William Lathrop
William Langson Lathrop was an American Impressionist landscape artist credited with forming the artist colony in New Hope, Pennsylvania. Born in Warren, Illinois in 1859, Lathrop’s life began on a farm surrounded by nature. After his completion of high school in 1874, he moved to New York City to study art. He ended his studies after only a brief time and entered the United States Naval Academy. Failing to thrive at the school, Lathrop decided to move back home to Illinois to teach and continue farming as he did in his youth. It wasn’t until the early 1880’s that he landed a position at Harper’s where he was employed as a graphic artist. In 1886, he traveled to France, Holland and England, trying to avoid the larger cities in favor of the countryside. He return and began showing a small watercolor in the late 1890s which brought him his first award, the Evan’s Prize in New York Color Club, and brought him considerable fame. He then exhibited in his first public exhibition at the Society of American Artists and won the Webb Prize in 1899. He lived in New York City with John Twachtman (1853–1902), another landscape artist, before moving to New Hope, Pennsylvania in the early twentieth century. In New Hope, he established a studio and began teaching artists, as well as founded the first art colony in the city in 1916.

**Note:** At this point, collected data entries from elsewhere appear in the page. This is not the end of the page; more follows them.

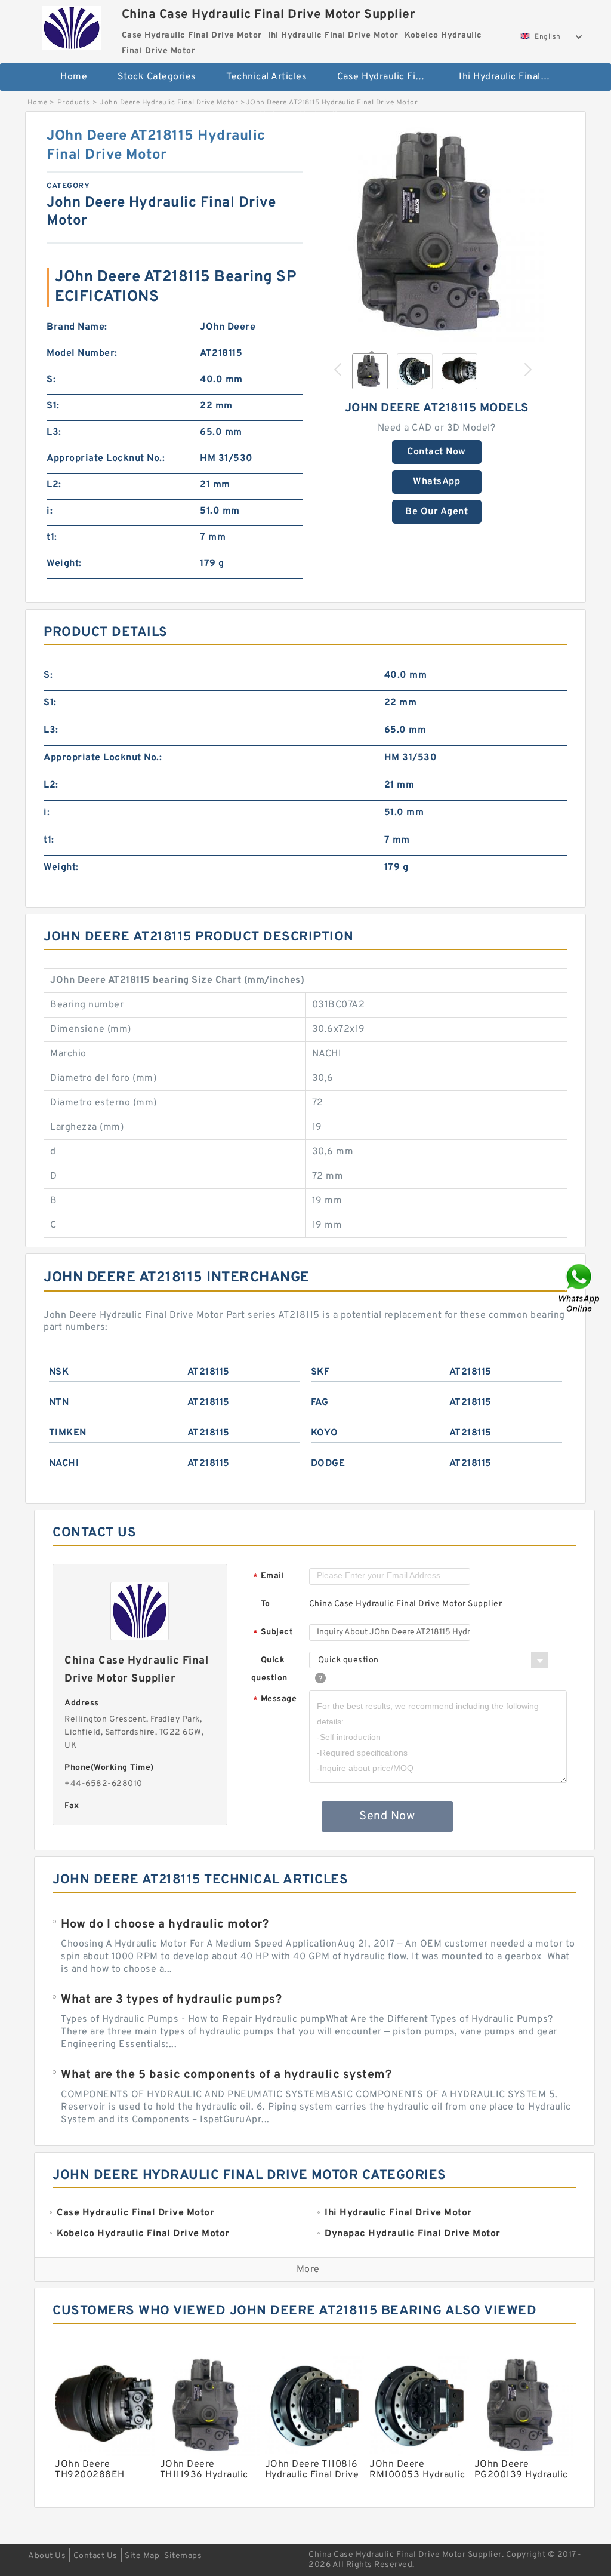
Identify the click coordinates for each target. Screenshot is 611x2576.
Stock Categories (157, 77)
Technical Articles (266, 77)
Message (275, 1699)
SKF (320, 1372)
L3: (54, 432)
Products (73, 102)
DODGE (328, 1464)
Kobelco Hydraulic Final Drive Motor (312, 116)
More (308, 2270)
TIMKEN (68, 1433)
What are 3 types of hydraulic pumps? (171, 2000)
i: (50, 511)
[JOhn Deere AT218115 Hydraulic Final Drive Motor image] (436, 234)
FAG (320, 1403)
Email (268, 1576)
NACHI (64, 1464)
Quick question (269, 1669)
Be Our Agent (436, 512)
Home (73, 77)
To (265, 1604)
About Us (47, 2556)
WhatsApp (436, 482)
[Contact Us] (580, 1288)
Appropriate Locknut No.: (106, 459)
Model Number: (82, 353)
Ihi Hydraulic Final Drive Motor (511, 77)
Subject (273, 1633)
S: (51, 380)
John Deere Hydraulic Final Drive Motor (169, 102)
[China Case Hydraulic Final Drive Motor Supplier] (72, 25)
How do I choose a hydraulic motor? (165, 1924)
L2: (54, 485)
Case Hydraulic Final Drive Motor (390, 77)
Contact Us (95, 2556)
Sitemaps (183, 2556)
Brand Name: (77, 327)
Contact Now (436, 452)
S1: (53, 406)
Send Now (387, 1816)
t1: (52, 537)
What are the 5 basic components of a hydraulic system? (226, 2075)
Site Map (142, 2556)
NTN (59, 1403)
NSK (59, 1372)
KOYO (324, 1433)
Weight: (64, 564)
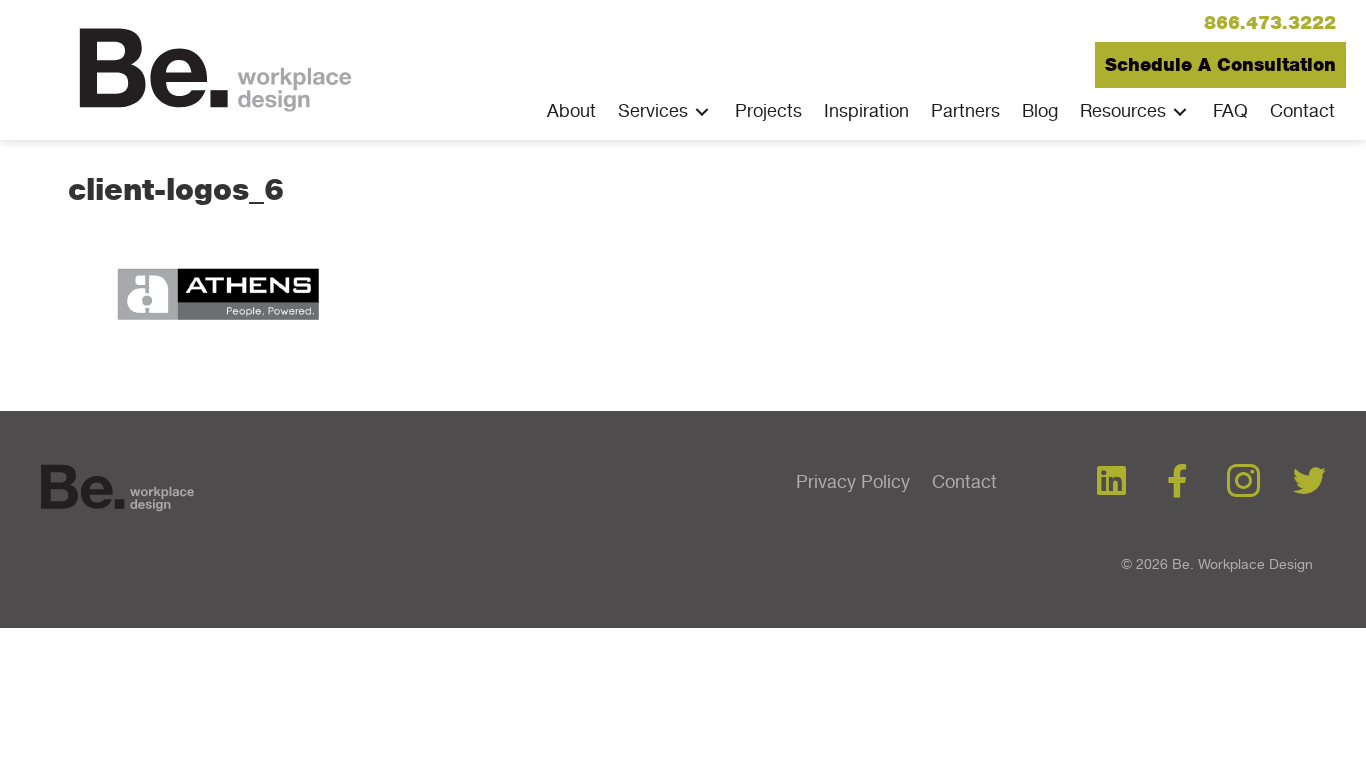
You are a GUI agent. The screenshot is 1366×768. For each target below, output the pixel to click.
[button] (1270, 23)
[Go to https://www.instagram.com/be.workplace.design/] (1243, 483)
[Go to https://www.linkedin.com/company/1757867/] (1111, 482)
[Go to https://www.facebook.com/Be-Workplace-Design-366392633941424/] (1177, 482)
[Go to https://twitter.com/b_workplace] (1309, 482)
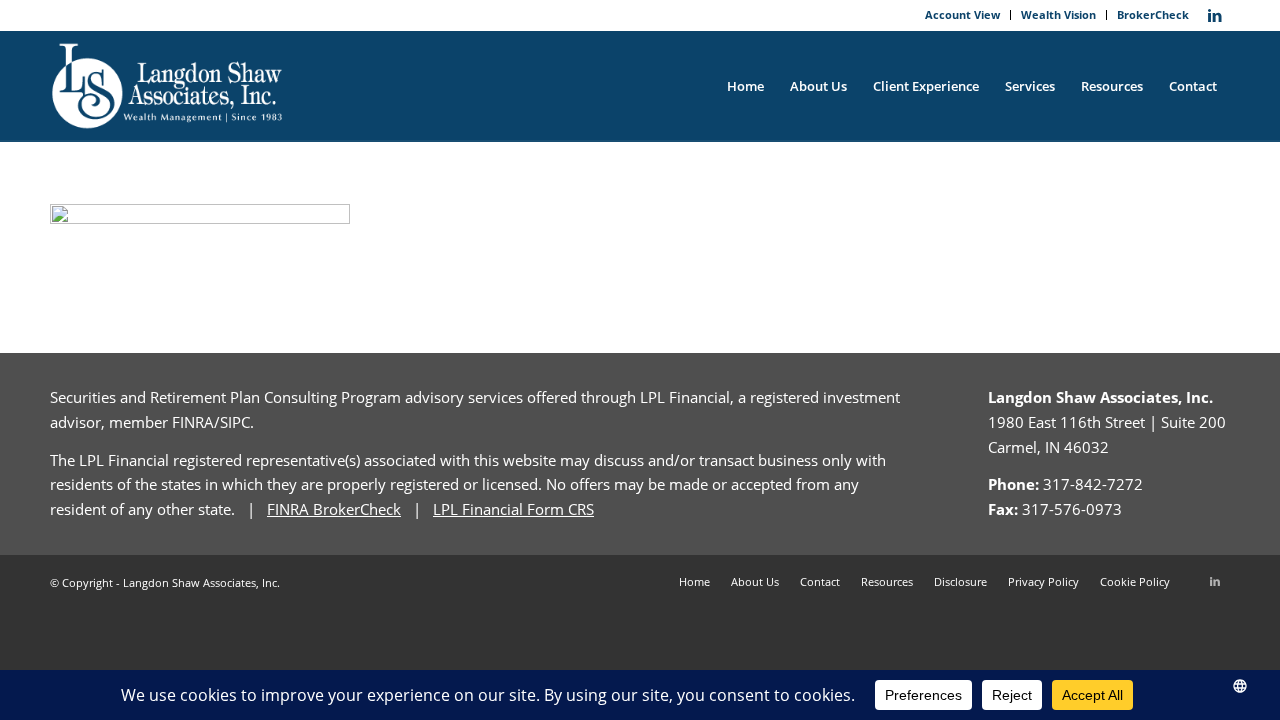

His simplistic style began in a tonalist style with darker hues and moved toward the Impressionist style with lighter and warmer tones. Before his tragic death in a hurricane in the Atlantic in 1938, William Lathrop composed many simple landscape compositions, keeping with the essential elements of earth, sky and some trees. With many of his paintings completed outside in the plein air style, they allude the true essence of nature in a simplistic way.